The court held that it is a settled law that “every person in Nigeria has a right to go about his or lawful business unmolested or unhampered by anyone else, be it government functionary or private individual; thus the courts will frown any manifestation of arbitrary power assumed by anyone above the life of another person, even if the other is suspected of having breached same law or regulation.
“To the mind of the court, and upon a clam assessment of the facts of this case, and the arguments, this court upholds the averments and submission of the learned counsel to the applicant, to which Udemgba, the 1st respondent did not deem fit or necessary to respond or refute.
“The law is that the allegations of fact that are not refuted are deemed proved and admitted.
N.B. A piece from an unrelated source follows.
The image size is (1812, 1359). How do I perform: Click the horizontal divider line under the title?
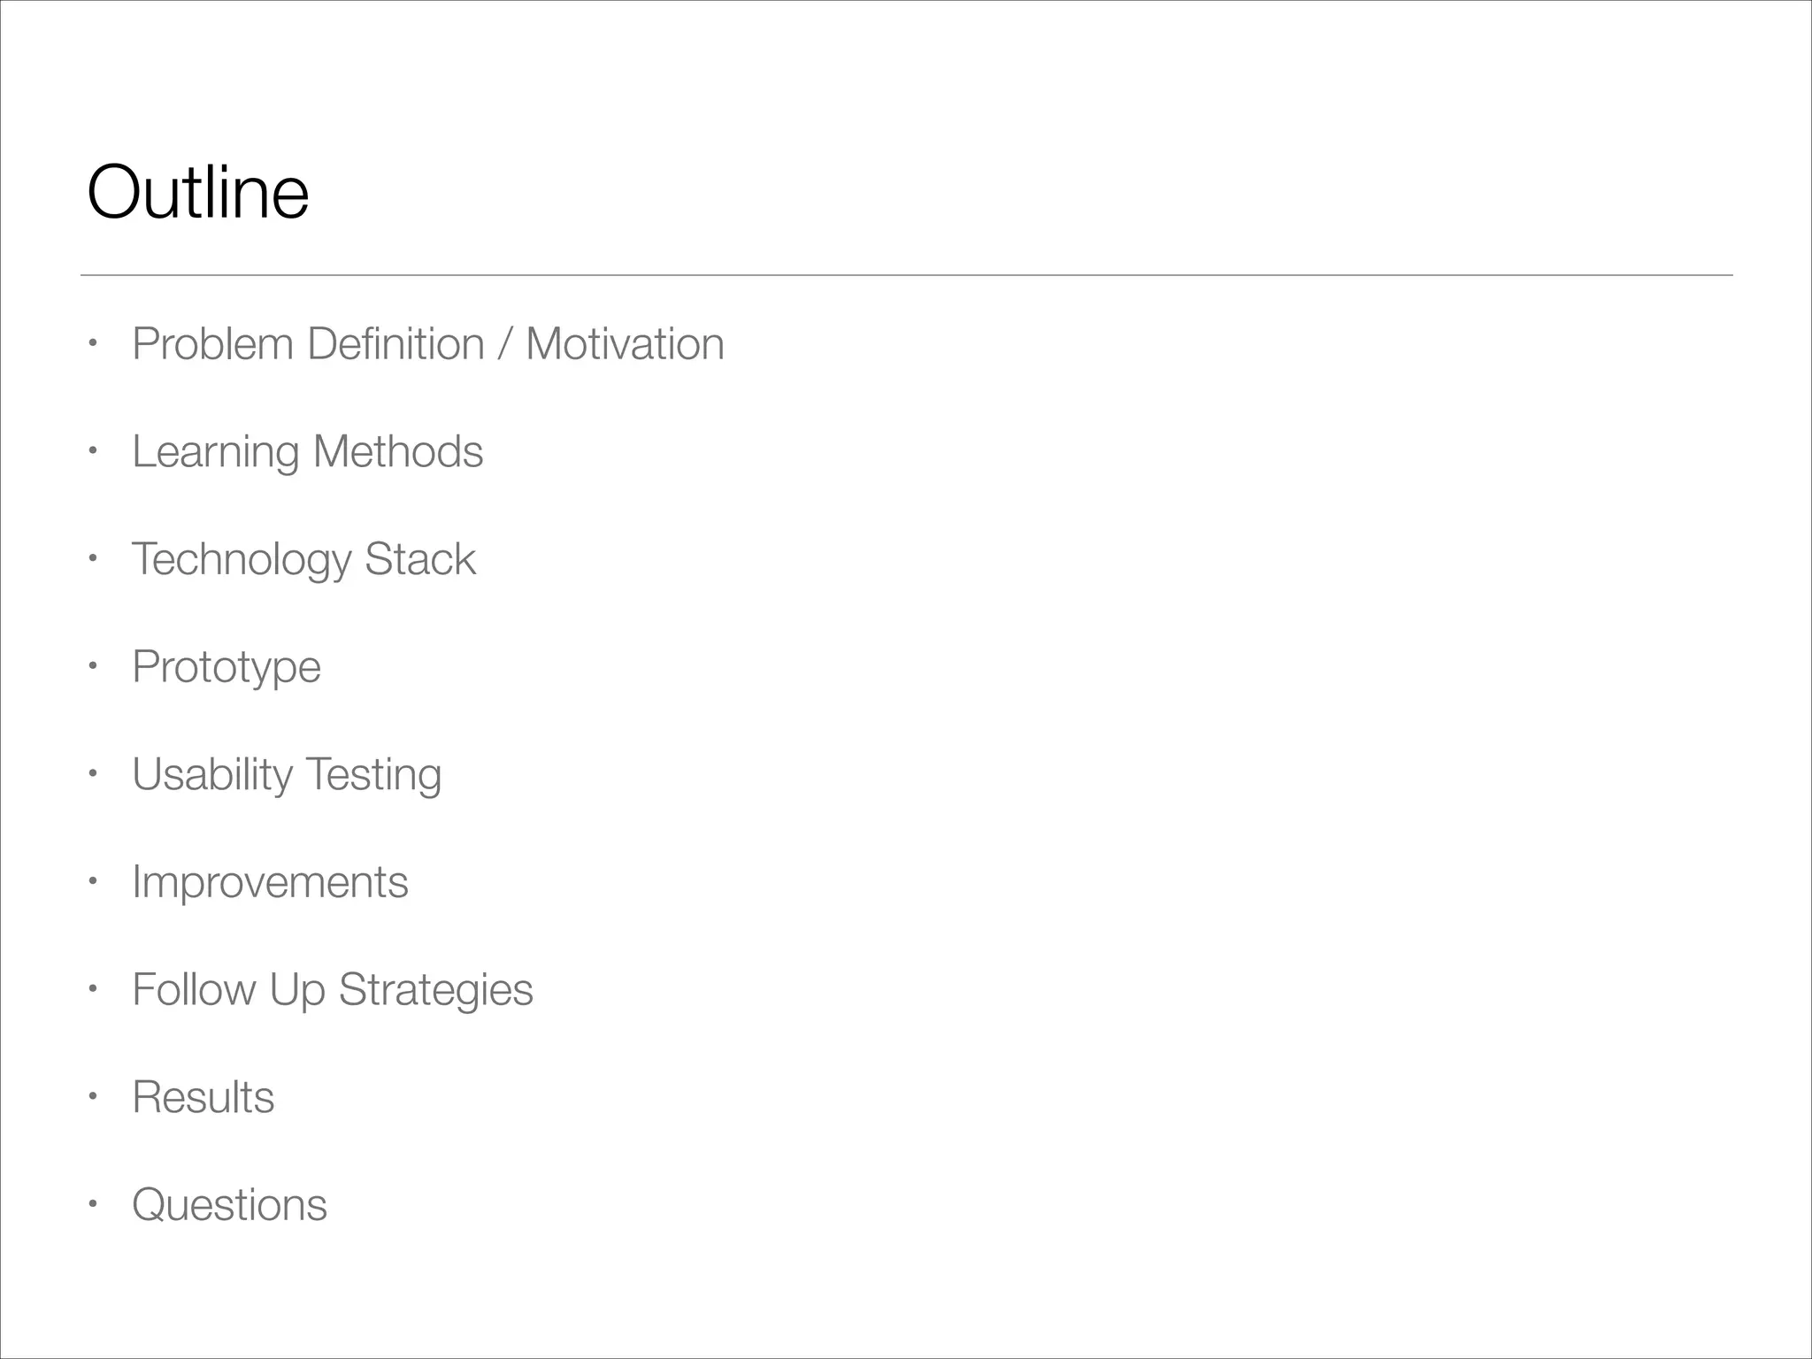(x=906, y=275)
The presumption is that the 1st respondent has no defence and admits the allegations contained therein. Accordingly, this court finds the 1st respondent liable for the breach of the fundamental rights of the applicant.
“The 2nd respondent (NDLEA) on its part laboured rather poorly to extricate itself from the liability for the action of its officer whom it did not deny as being in its employment on the date complained of and still is.
“The action of its officer which is clearly outside the agency’s mandate is unlawful and illegal , and as such cannot enjoy the protection of the court. The facts speak for themselves,” the court held.
The judge concluded by saying that “the court and the world are watching what the NDLEA and the police are going to do with such an officer called, Peter Udemgba!”